Unlock the Editor’s Digest for free
British construction activity shrank much more than expected in October and at the fastest pace in more than five years as buyers postponed decision-making amid deep political uncertainty, a closely watched survey showed.
The S&P Global UK Construction Purchase Managers’ Index fell to 44.1 in October, down from 46.2 in September, and below the 50 mark, which separates contraction from expansion, for the tenth month in a row.
The decline marks the longest period of continuous decline since the global financial crisis more than fifteen years ago. October’s figure was also the lowest since May 2020 and lower than the 46.7 forecast by economists polled by Reuters.
Tim Moore, economics director at S&P Global Market Intelligence, said: “The reduced workload was again widely attributed to risk aversion and delayed decision-making among clients, contributing to a slower-than-expected release of new projects.”
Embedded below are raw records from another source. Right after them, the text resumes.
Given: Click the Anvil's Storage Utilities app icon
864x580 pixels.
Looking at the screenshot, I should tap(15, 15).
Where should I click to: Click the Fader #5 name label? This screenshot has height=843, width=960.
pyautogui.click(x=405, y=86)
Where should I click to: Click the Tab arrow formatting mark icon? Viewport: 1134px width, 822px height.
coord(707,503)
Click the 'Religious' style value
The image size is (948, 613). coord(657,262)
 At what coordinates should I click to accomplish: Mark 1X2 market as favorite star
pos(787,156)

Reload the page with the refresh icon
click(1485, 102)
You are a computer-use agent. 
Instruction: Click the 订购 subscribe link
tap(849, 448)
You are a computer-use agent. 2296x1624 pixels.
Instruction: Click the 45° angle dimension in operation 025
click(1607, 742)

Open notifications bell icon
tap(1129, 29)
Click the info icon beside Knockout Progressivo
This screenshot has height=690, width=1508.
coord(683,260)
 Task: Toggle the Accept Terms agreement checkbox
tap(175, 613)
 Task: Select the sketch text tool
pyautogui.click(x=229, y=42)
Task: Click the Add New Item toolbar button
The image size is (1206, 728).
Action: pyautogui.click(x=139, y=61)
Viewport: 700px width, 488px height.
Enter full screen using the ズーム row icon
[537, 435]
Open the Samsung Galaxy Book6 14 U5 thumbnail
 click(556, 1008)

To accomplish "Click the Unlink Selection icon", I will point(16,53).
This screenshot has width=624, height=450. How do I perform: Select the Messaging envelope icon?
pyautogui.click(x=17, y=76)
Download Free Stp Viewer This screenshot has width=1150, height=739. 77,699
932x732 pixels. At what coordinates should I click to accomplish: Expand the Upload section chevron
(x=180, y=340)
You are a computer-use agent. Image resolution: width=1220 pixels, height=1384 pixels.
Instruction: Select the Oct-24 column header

The data came ahead of the Bank of England’s interest rate announcement on Thursday, as the central bank tries to strike a balance between reducing inflation and supporting growth.
The survey figures do not necessarily translate directly into the volume of construction production. According to separate official statistics, construction output rose 0.3 percent in the three months to August compared with the previous three months, even as PMIs pointed to a contraction.
But economists said the October figure was still significant.
“We’re taking the mood music seriously here, as the falling PMI suggests that projects are being postponed ahead of the budget. Accordingly, we see downside risks to our call for GDP growth in the fourth quarter,” said Elliott Jordan-Doak, economist at the consultancy Pantheon Macroeconomics.
Construction PMIs contrasted with the trend in other sectors, with similar figures for the services sector showing a marked improvement in September, data published on Wednesday showed.
Chancellor Rachel Reeves is widely expected to raise taxes later this month to plug a hole in the public finances estimated at between £20 billion and £30 billion. Higher council taxes on expensive homes are among a list of tax options being considered by the Treasury.
The decline in construction PMI was broad-based, with civil engineering reporting the sharpest contraction at 35.4, the lowest since May 2020, which is generally attributed to a lack of new work.
Residential construction also showed a deep contraction at 43.6, the sharpest in eight months, with only commercial construction showing some resilience but still contracting at 46.3.
The survey found that declining workloads and higher wage costs led to further workforce cuts in October, at the fastest pace in just over five years.
Demand for construction products and materials fell at a sharp and accelerated pace in October, reflecting trends in production and new orders.
Matt Swannell, economist at consultancy EY Item Club, said the outlook for the construction sector was “mixed”. On the one hand, government investment and planning reforms will provide some support to the sector, he said.
But he added that “continued uncertainty around the domestic economy and a further increase in taxes during the autumn budget could lead to some private sector projects being postponed or cancelled, while labor shortages continue to reduce the viability of some new construction projects”.